Foi também entendendo mais sobre si mesma, a partir da religião que escolheu seguir e do uso de ayahuasca, que também foi entendendo os lugares que queria ocupar: “Eu não sou padrão e não quero estar nesse lugar. Quando comecei a me entender, vi que ninguém me parava”. Para conseguir isso, no entanto, decidiu que não esperaria mais que as oportunidades aparecerem pra ela, e que iria atrás do que acreditava. “Eu aprendi que preciso ir e fazer por mim mesma, e escrever me dá essa liberdade. Quando você fala de uma coisa que te incomoda muito, é uma caminhada que é sua. Quando você tem voz e não fala nada, você se perde”, diz. Desde então, outra conquista importante nesse sentido foi a participação no Grupo Encruza, em que desenvolveram juntos ‘Orixás, flores e amores’ e ‘Benze’, assim como a participação no filme ‘Cabinda’, que esteve no Festival de Cinema de Tiradentes.
Criando o próprio nome
Ciça nasceu se chamando Carolina, mas hoje em dia esse já se tornou um nome pelo qual ninguém a chama, e se por acaso alguém ainda o utiliza de repente, ela diz que nem entende de imediato que é com ela.
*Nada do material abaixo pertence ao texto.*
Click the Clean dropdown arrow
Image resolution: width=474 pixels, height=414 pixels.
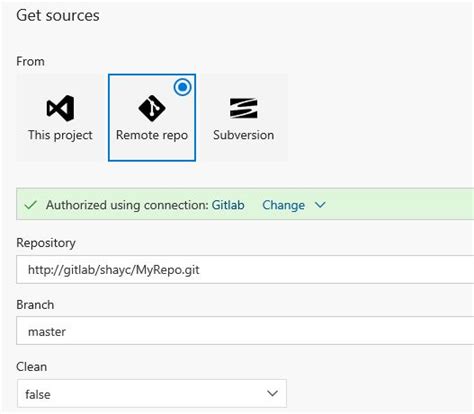coord(272,393)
O nome artístico, no entanto, veio de um apelido e acabou ficando, enquanto Liberdade ela adotou depois de ter entendido o quanto essa vontade faz parte de sua história, e que é justamente ser livre o que ela busca desde criança, agora também por meio da arte. Depois de já ter trabalhado como freelancer, feito faxina e hoje dar oficinas para outras crianças aprenderem as mesmas coisas que mudaram a sua vida, é este o caminho que tem buscado trilhar. “As minhas maiores conquistas são internas. Nos trabalhos que eu faço, se entra uma sementinha no coração de alguém, se ela fez alguém pensar em algo importante, já vale. Se é relevante pra mim, não é possível que não vá ser pra outras pessoas também. Eu não sou nada, não sou ninguém, mas posso fazer isso”, diz.